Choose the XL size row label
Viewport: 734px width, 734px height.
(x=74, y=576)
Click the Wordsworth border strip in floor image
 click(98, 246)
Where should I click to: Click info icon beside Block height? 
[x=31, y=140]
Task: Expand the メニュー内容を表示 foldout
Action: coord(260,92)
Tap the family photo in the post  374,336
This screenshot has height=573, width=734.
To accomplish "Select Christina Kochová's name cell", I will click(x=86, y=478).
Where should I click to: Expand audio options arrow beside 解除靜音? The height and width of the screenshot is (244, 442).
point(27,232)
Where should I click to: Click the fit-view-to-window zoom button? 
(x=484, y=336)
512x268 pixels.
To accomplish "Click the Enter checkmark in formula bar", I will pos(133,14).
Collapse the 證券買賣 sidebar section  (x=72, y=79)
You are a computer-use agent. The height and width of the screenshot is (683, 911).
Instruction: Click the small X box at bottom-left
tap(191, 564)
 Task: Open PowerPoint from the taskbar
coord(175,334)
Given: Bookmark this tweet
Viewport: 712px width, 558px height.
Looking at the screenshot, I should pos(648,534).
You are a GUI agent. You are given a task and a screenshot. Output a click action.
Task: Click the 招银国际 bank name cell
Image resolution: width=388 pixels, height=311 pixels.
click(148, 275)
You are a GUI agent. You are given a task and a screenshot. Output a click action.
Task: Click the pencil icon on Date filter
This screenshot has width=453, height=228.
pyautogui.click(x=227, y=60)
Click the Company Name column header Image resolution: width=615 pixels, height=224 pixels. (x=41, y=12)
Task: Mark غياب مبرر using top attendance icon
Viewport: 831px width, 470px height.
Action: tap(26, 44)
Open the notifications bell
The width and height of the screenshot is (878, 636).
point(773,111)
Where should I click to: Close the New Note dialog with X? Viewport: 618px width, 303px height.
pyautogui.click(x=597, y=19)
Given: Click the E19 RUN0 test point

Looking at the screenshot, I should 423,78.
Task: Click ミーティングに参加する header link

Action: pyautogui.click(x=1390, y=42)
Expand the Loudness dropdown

-=-=-=-=-

Task directions: Return only the lines from the beginning of the material up to and including the line with "Tap the family", exactly as written.

Solved problem:
Choose the XL size row label
Viewport: 734px width, 734px height.
(x=74, y=576)
Click the Wordsworth border strip in floor image
 click(98, 246)
Where should I click to: Click info icon beside Block height? 
[x=31, y=140]
Task: Expand the メニュー内容を表示 foldout
Action: coord(260,92)
Tap the family photo in the post  374,336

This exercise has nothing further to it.